エクアドル代表MFモイセス・カイセドはブライトンで才能を開花させ、2023年夏にイングランド史上最高額となる総額1億1500万ポンド(約212億円)でチェルシーへと移籍した。多くのビッグクラブから注目されていたカイセドについて、プレースタイルやキャリア等を紹介していく。
生年月日 | 2001年11月2日 |
国籍 | エクアドル |
所属クラブ | チェルシーFC |
ポジション | MF |
身長 | 178cm |
利き足 | 右足 |
経歴 | インデペンディエンテ・デル・バジェ→ブライトン→KベールスホットVA (loan)→ブライトン→チェルシー |
カイセドは主に、守備的ミッドフィルダーとしてピッチで躍動する。

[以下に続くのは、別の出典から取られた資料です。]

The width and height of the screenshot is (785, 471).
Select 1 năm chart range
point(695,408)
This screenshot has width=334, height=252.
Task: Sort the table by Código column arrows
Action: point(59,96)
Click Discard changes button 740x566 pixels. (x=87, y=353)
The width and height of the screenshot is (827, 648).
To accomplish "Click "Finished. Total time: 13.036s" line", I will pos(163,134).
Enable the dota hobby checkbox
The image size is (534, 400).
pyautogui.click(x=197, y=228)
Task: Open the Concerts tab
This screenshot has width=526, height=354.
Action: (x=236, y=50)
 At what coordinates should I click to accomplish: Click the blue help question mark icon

守備では積極的にプレスをして、ファウルを貰わないクリーンなタックルでボールを奪う力がある。またインターセプトも得意としている。エクアドル時代には後ろを考えずただプレスをして、結局スペースを与えてしまうという評価もあったが、ここ数年で飛躍的な成長を見せており、チームとしての守備も全うすることができるようになっている。またオフ・ザ・ボールでは攻守両面でスペースへ移動して効果的に相手を困らせる事が出来る。
そして、カイセドは攻撃の組み立てにも積極的な参加する。よく最終ラインまで降りてパスを貰い、攻撃を前方向に転じさせようとスペースを探す。こうして見つけたパスコースに、たとえそれが狭くとも正確なパスを供給する。このように、基本的に攻撃の起点となる事が多いため得点チャンスは少ないが、カイセドはロングシュートにも定評がある。

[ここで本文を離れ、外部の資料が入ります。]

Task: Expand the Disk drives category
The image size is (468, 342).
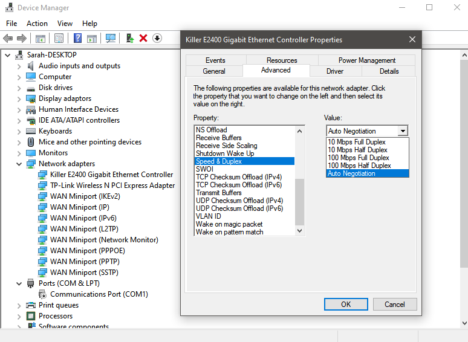Action: click(x=19, y=88)
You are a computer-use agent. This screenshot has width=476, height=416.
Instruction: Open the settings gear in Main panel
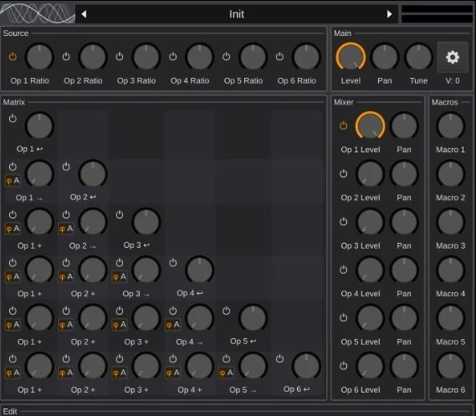pyautogui.click(x=453, y=57)
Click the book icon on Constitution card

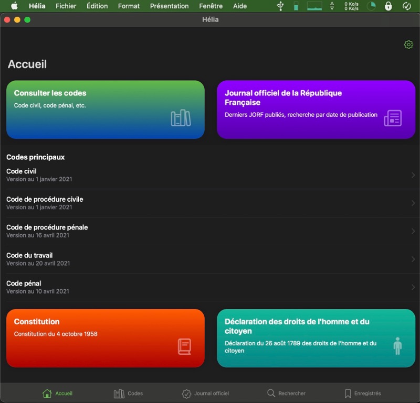[x=184, y=346]
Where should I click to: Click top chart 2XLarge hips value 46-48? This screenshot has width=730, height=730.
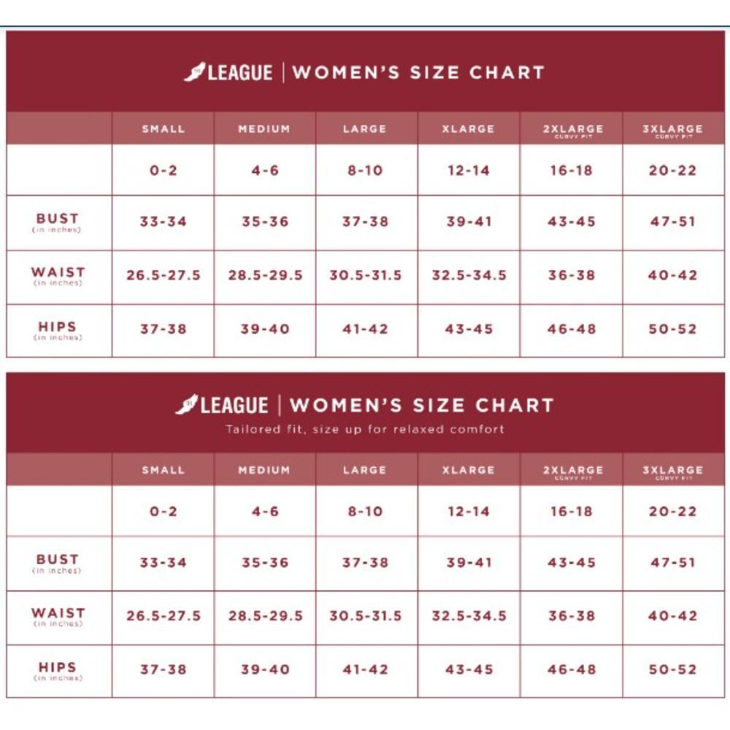click(x=572, y=329)
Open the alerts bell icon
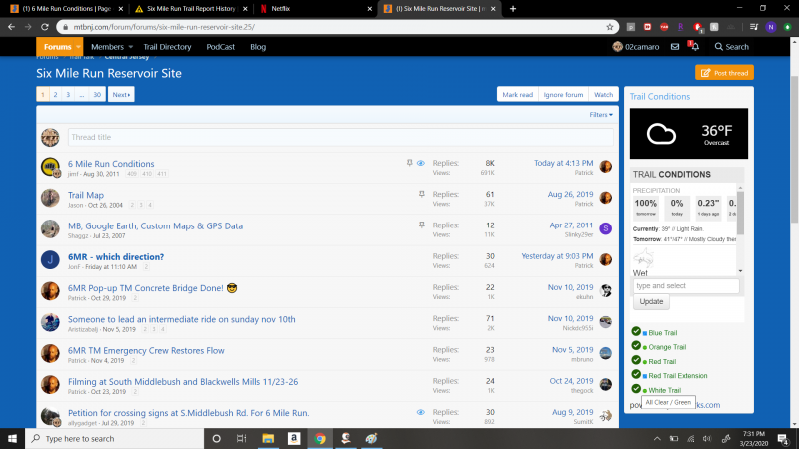799x449 pixels. (695, 47)
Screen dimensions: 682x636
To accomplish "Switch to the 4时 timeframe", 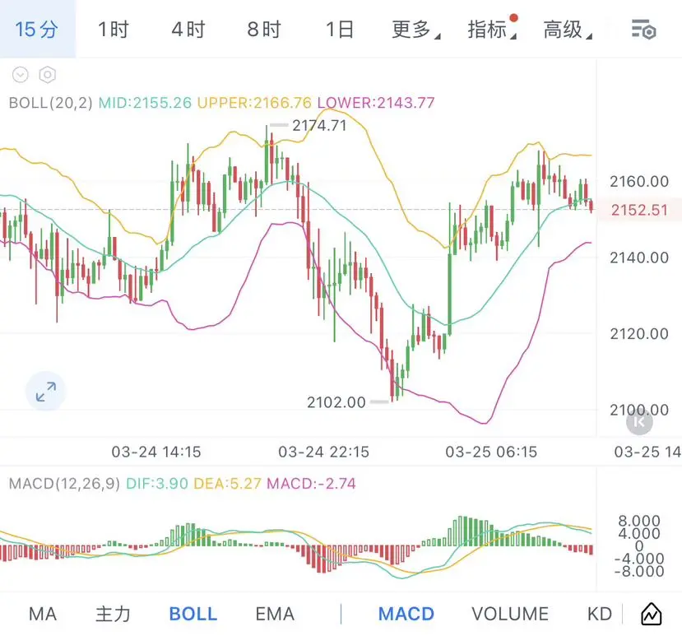I will [x=188, y=30].
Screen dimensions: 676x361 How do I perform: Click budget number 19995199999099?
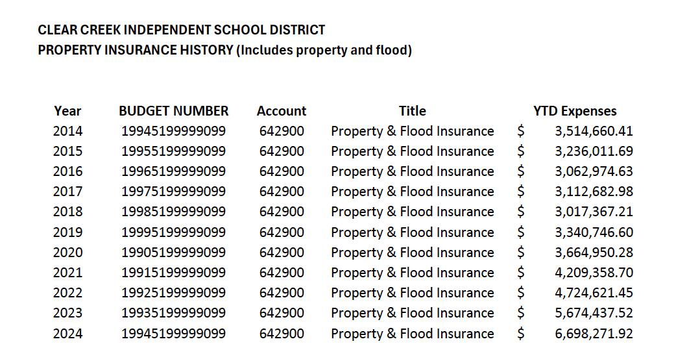(x=174, y=232)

これらのスタイルから、「エクアドルのカンテ」と例えられることもあるカイセドは、プレミアリーグや南米の代表相手にも高いレベルのプレーを続け、活躍している。
2022年5月、カイセドがマンチェスター・ユナイテッド戦で記録した先制点
PA内からのセカンドボールを受け取ったカイセドは素早く切り返してゴールの方向を向き、低く抑えたシュートを放つ。マクトミネイとリンデロフの二人の股を通り、デ・ヘアも届かない隅へミドルシュートを決めた。

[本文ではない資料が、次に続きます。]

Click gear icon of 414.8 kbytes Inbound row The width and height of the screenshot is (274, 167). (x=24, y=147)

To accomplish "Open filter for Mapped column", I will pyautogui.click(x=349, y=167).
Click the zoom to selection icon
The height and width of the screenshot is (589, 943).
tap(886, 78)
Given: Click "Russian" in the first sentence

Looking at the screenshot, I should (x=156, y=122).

2014年にエクアドルのインデペンディエンテ・デル・バジェのユースチームに加入したカイセドは、2019年にトップへ昇格。同年10月1日にデビューを果たすと、2020年シーズンからレギュラーに定着する。南米の大陸大会でも活躍した彼は国内で有望株として注目されるようになり、2020年10月から始まったカタールW杯南米予選でエクアドル代表に初招集。第1節のアルゼンチン戦で早速先発デビューする。第2節のウルグアイ戦では得点を決め、翌月の予選2試合でも3アシストを記録。この活躍が欧州チームの目にとまり、マンチェスター・ユナイテッドやACミラン等が獲得オファーを打診したと報道されている。
この移籍報道は翌年の2月1日、ブライトンの獲得で終結。カイセドはプレミアリーグで上昇気流に乗るチームと4年半の契約を結んだ。迎えた2021-22シーズン、ベルギーのベールスホットへレンタル移籍。武者修行に赴くことになった。ベルギーではチームの戦績こそ良くなかったものの、ヘンク相手に得点を決めるなど着実に成長を続けた。本来の契約は1年間のレンタルであったが、ブライトンのMF層が薄くなったため半年でイングランドへ帰還した。
帰還してからはベンチ入りを続けていたが、2月のFAカップで遂にブライトンでの初出場を果たす。4月にはアーセナル戦でプレミアデビューすると、決勝点となる2点目のアシストを記録した。その後は先発メンバーに名を連ねるようになり、5月のマンチェスター・ユナイテッド戦ではプレミア初得点を記録した。
2023年8月14日にイングランド・プレミアリーグ史上最高額となる総額1億1500万ポンド(約212億円)でチェルシーへと移籍した。
ブライトン移籍時の移籍金は450万ポンドであったが、すでにカイセドの市場価値は10倍以上まで高騰している。ブライトンを指揮していたポッター監督を引き抜いたチェルシーを始め、マンチェスター・ユナイテッドなど名だたるクラブが注目している中、ブライトンも給料が6倍以上になるともいわれる“移籍阻止”の契約更新を結ぶ予定があり、次の冬の移籍市場では攻防戦が繰り広げられそうだ。その中、当のカイセドは「他のクラブの移籍は考えていない」とコメント。直近でビッグクラブが引き抜くには、かなりの労力がかかりそうだ。
3年前まで無名だったカイセドは、瞬く間にサッカー界で名を馳せる存在となり、いまやプレミアリーグでもトップクラスの中盤選手にまで飛躍を遂げている。「エクアドルのカンテ」と評価されるダイナモは、そのカンテが所属していたチェルシーへとステップアップし、今後の活躍が最も期待される選手の一人となっている。